Q. What are some age-appropriate self-care techniques parents can pass onto their children?

CP: Follow the breadcrumbs. Do one thing you feel inspired to do (what your soul requires) at a time. You don’t need to know every step of your entire life. You just need to know the next one. What you feel called to do isn’t a chore, but an inspired action. This can include art, music, dance, read, nature or meditation. It can be trying something new. Since 98% of today’s thoughts are the same as yesterday’s, doing something new will allow more of your strengths and creativity to emerge; when you do things outside of your comfort zone, you think outside of it, too.

Additionally, it’s crucial to teach our children the art of grounding. A-ha moments and true inner peace can only exist in the present moment and grounding can return us to it. Many things aren’t a fear issue, rather a relationship issue. A wonderful and simple way to develop a healthy relationship with pain and fear is to associate pain or fear with a dose of self-love: “OK, it’s time to tune in and get grounded.”

Try this helpful exercise: This technique is simple yet powerful as a self-care technique to return us to the present moment.

1. Have your child envision the fear (or any uncomfortable emotion) as a cute puppy that just needs love.

2. Invite the puppy to sit right beside him/her and have your child say “I’m bigger than you and I’ll hold you. It’s OK, I’m here.”

3. Start the 5-4-3-2-1 grounding technique where your child names five things s/he can see, four things s/he can feel, three things s/he can hear, two things s/he can smell and one thing s/he can taste.

Q. Finally, do you have any tips for turning to optimism or gratitude?

CP: Both require seeing the whole situation with not just eyesight, but insight. Optimism and gratitude are already places inside of us. We just need to return to them. A great tip for returning to it is “widening and lengthening the lens” in any given situation. First, we want to widen the lens in the here and now and seeing with a fresh set of eyes ask: What else is possible? Where are the miracles? Where is the opportunity? How can I use this to connect with more layers of myself and to serve others? Next, we want to lengthen the lens ahead in time to see not just further into the situation, but beyond it.

If the level of the problem is 10 feet, go to 30 feet. Shift from being a problem-solver to a vision-holder. When you do, your mind becomes less of a registry of the past, and more of a map of your desired future. See this situation from an airplane view—the whole landscape—including where the problem no longer exists.

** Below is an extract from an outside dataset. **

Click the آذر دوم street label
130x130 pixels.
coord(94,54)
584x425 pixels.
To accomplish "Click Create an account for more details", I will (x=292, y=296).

Focusing on the vision (which is vastly larger than the problem) will give you the inner fortitude to strengthen your mindset muscle and see the miracles that are already happening around and within you. If the problem is before you, know that the answer is already within you. Placing your hand on your heart*, closing your eyes, say to yourself, “The part of me that knows how to heal this, rise up. I’m listening.” *Placing your hand on your heart releases oxytocin, the hormone responsible for safety, trust and connection.

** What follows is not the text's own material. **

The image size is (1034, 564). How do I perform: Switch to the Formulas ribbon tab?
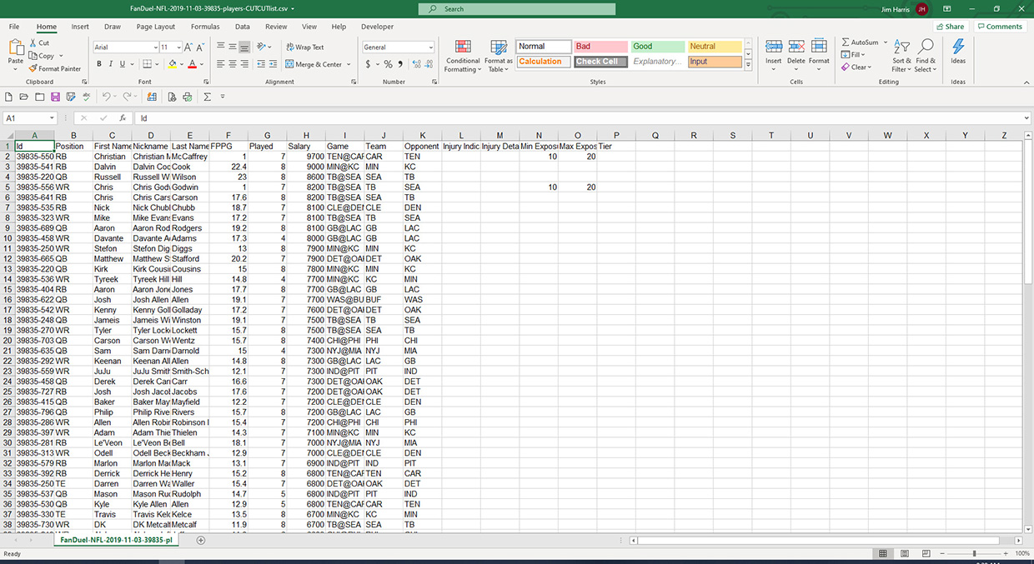tap(204, 26)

Try this helpful exercise:

1. Draw a 4 in. x 4 in. circle in the middle of a piece of paper and write the problem inside of it. 2. Draw three more circles around it and write the numbers 6, 12 and 24. These stand for six years, 12 years and 24 years from now.

3. Inside each of these three circles, describe the highest vision for your life across those years.

4. Write down phrases or draw images that encompass the five senses so you can really embody your highest vision.

5. Enter that part of the vision where the problem is resolved and think from it.

6. Now thinking from it, on a new piece of paper, jot down new insights and solutions for the current situation that rose up from within you. What ways can you be the reason someone is grateful today?

Crystal V. Pizarro, “The Life Coach for Moms,” helps moms all over the world press “reset” on their lives and course-correct back to their best selves. She holds a master’s degree in applied psychology and mental health counseling and is credentialed as a Licensed Professional Counselor, National Certified Counselor and Certified Holistic Life Coach with 14 years of expertise.